Torch provides a loader around tensor datasets so you can create/access mini-batches easily

In [None]:
batch_size = 100
train_loader = torch.utils.data.DataLoader(dataset=train_dataset,
                                           batch_size=batch_size, 
                                           shuffle=True)
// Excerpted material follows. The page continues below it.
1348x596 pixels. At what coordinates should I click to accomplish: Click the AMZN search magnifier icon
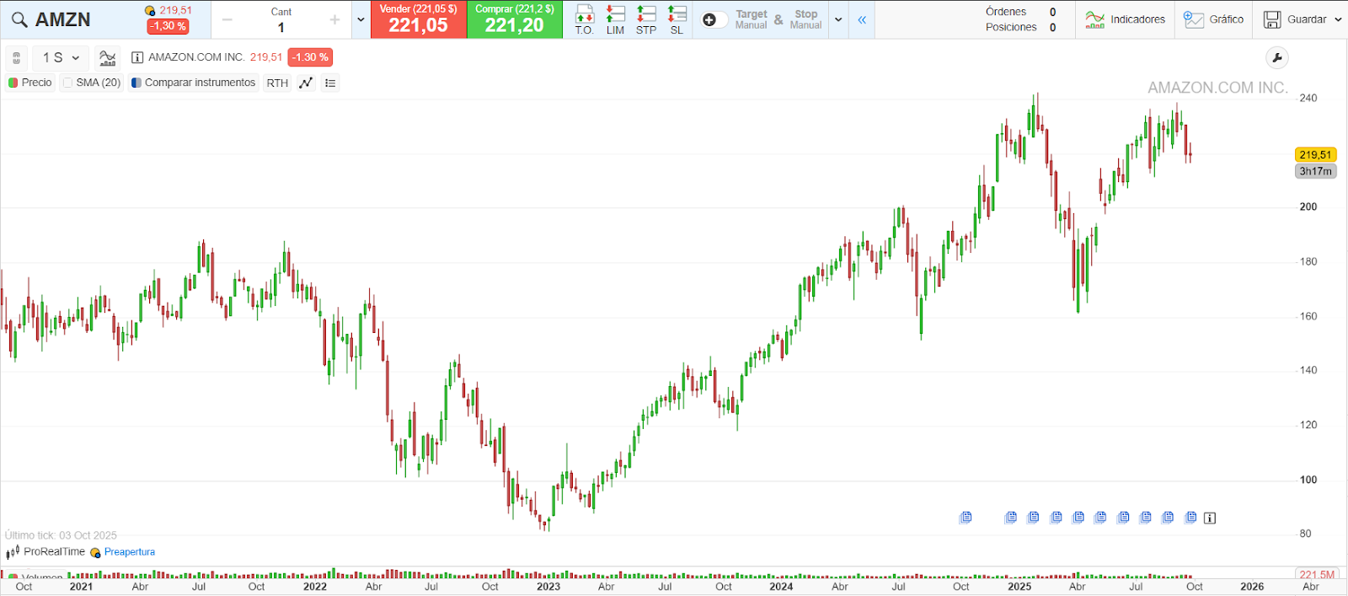19,19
val_loader = torch.utils.data.DataLoader(dataset=val_dataset,
                                          batch_size=batch_size, 
                                          shuffle=False)
for (image, label) in train_loader: #iterates through the dataset in mini-batches
    print(image.size())
    print(label.size())
    break

Great, now we are ready to create our first model, which will be a simple multilayer perceptron. To do this, it helps to define a `class` with all the layers inside it.

In [None]:
class MLP(nn.Module):
    def __init__(self, num_layers = 1, input_dim = 28*28, output_dim = 10, hidden_dim = 10):
        super(MLP, self).__init__()                
        self.hidden_to_output = nn.Linear(hidden_dim, output_dim)
        hidden_layers = []
        for l in range(num_layers):
            dim = input_dim if l == 0 else hidden_dim #first layer is input to hidden layer
            hidden_layers.append(nn.Linear(dim, hidden_dim))
            hidden_layers.append(nn.ReLU()) #let's work with relu nonlinearities for now
        self.hidden_layers = nn.Sequential(*hidden_layers) #Sequential module will apply the layers in sequence
        self.logsoftmax = nn.LogSoftmax() #softmax will turn the output into probabilities, but log is more convnient
        
    def forward(self, x): #MLP(x) is shorthand for MLP.forward(x)
        x_flatten = x.view(x.size(0), -1) #need to flatten batch_size x 1 x 28 x 28 to batch_size x 28*28
        out = self.hidden_layers(x_flatten)
        out = self.hidden_to_output(out) #you can redefine variables
        return self.logsoftmax(out)
        
mlp = MLP(num_layers = 1)
print(mlp)
for p in mlp.parameters(): #all the parameters that were defined inside the module can be accessed like this
    print(p.size())

Using the network is easy.

In [None]:
y_pred = mlp(Variable(image))
print(y_pred) #these will be log probabilities over each of the 10 classes
print(y_pred[0].exp()) #let's make sure

It's also convenient to define a test function that we can call periodically to check performance.

In [None]:
criterion = nn.NLLLoss() #this is the negative log-likelihood for multi-class classification

def test(model, data):
    correct = 0.
    num_examples = 0.
    nll = 0.
    for (image, label) in data:
        image, label = Variable(image), Variable(label) #annoying, but necessary        
        y_pred = mlp(image)
        nll_batch = criterion(y_pred, label)
        nll += nll_batch.data[0] * image.size(0) #by default NLL is averaged over each batch
        y_pred_max, y_pred_argmax = torch.max(y_pred, 1) #prediction is the argmax
        correct += (y_pred_argmax.data == label.data).sum() 
        num_examples += image.size(0) 
    return nll/num_examples, correct/num_examples
nll, accuracy = test(mlp, val_loader)
print('Validation performance. NLL: %.4f, Accuracy: %.4f'% (nll, accuracy))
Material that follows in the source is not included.